Editor:- June 20, 2013 - Almost the first question you'll ask yourself when you start getting seriously interested in any particular SSD company is - who are its strongest competitors?

If you're buying SSDs it helps you get the best products and the best prices.

If you're trying to understand what a company is doing or how it fits into your map of the SSD world then identifying the placeholder of "most similar to" is helpful.

And if your interest in an SSD company is because you're looking for channel partners or investment opportunities - then knowing the competition and seeing what they're doing tells you more about the upisde potential and limiting factors bounding your selected company.

Answering the questions:-

who makes this type of product?

closely followed by...

and who else does something similar?

- have been at the root and core of my work in the last 20 years or so. Luckily the products have changed - and so the answers have changed too. Otherwise it would get very boring.

Going back to the "who else does this stuff?" type questions for SSD...

As a 1st level filter - looking at the top level directories and news pages for topics like - SAS SSDs, PCIe SSDs, 2.5" SSDs, industrial SSDs etc can be a useful starting point.

But - as some of these markets themselves start to fragment into distinctly different segments - the problem for someone like me is deciding when is the right time to open up a new category.

Too soon - and not enough readers may care. But if the topic is important enough I'll do it anyway - which is what I did last year with adaptive R/W & DSP ECC flash IP.

Too late - and such a list gets populated with so many companies that the list itself becomes almost useless.

For that reason - you'll often see a note in the profile pages of each SSD company on this site which says something about where you can look to find alternative competitors.

And when the comparisons become interesting - because they reveal different technology or market approaches - then this is discussed either in a technology article, or a news story depending on when the difference became clear.

In the enterprise PCIe SSD market - for example - it can take a lot of research to answer the question of who really competes with whom?
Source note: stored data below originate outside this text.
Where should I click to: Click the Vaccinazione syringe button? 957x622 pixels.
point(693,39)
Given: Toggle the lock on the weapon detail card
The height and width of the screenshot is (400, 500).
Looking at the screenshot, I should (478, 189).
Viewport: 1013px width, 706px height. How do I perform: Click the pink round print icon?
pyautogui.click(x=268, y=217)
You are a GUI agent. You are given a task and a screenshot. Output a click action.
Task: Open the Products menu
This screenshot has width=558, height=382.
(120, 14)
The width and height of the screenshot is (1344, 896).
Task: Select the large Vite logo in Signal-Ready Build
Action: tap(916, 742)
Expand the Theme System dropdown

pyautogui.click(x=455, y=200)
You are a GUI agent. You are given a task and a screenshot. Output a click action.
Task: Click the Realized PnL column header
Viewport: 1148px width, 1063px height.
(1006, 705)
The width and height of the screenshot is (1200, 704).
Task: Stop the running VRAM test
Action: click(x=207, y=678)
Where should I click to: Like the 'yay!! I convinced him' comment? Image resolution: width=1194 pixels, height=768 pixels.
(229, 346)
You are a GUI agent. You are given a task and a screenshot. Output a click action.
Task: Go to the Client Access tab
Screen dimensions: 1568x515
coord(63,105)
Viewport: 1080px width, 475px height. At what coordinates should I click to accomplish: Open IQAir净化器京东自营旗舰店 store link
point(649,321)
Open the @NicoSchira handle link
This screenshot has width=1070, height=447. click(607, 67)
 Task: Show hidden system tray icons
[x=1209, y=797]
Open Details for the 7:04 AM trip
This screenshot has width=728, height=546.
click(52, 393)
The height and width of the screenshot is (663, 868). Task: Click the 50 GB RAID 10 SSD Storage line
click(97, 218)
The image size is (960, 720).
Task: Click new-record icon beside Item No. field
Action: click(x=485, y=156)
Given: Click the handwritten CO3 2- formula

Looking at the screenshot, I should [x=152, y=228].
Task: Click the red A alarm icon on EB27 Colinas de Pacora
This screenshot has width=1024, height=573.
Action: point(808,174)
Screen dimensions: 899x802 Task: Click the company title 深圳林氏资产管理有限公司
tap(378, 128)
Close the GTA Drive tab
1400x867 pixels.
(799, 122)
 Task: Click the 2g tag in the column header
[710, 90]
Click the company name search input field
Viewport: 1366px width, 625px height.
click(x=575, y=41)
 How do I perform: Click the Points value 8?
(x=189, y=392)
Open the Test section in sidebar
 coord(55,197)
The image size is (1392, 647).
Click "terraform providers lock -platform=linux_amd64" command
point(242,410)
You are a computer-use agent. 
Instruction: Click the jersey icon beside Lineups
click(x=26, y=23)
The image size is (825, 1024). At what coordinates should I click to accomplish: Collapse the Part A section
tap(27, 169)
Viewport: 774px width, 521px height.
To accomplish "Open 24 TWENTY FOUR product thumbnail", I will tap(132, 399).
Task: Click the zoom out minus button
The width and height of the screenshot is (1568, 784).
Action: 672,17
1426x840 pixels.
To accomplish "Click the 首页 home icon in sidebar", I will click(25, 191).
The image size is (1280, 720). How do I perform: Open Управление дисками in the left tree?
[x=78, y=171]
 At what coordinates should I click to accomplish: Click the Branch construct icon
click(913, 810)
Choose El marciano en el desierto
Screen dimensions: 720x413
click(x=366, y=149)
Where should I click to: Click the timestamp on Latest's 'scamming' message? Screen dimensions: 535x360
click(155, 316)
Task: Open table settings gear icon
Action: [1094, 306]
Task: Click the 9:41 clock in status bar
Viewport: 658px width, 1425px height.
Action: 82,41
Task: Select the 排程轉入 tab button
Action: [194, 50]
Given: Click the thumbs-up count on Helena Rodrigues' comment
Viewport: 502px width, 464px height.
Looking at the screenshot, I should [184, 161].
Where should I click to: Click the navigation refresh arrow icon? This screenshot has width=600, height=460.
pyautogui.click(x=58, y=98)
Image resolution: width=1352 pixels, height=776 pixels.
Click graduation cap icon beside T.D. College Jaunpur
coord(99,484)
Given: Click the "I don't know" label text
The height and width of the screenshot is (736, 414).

Partly because things are changing so much and partly because the definition of what is really a true alternative is relativistic and depends on where you're starting from - not just on the raw technical specs and price of the SSD.

The more significant the company - especially if they're in the Top SSD Companies List - the more likely you are to find a recent analysis about what they're doing and who they compete with.

My assessments may not always agree with yours. And even my assessments have been known to change with time - as companies change what they're doing or if I learn something new about them.

Try it yourself and see if you find it useful.

And those other links - which appear in most of these company profile pages - which are called "editor mentions on StorageSearch.com" - do a simple site search on the company name - can also lead you to closely related analysis from archived news stories too.

Recently in the - who competes with who category - I've updated my profile for Virident.

Although there are over 40 companies in the enterprise PCIe SSD market - there are only maybe 4 to 6 which make sense to look at if you're interested in this high-end level.

I referred to this example earlier today for a reader who I know is really more interested in Micron.

The Virident "competes with" list isn't the same list as I would have created for Micron - but at the PCIe SSD product line intersection there is a common set of competitor overlap. So that's the best I can offer today.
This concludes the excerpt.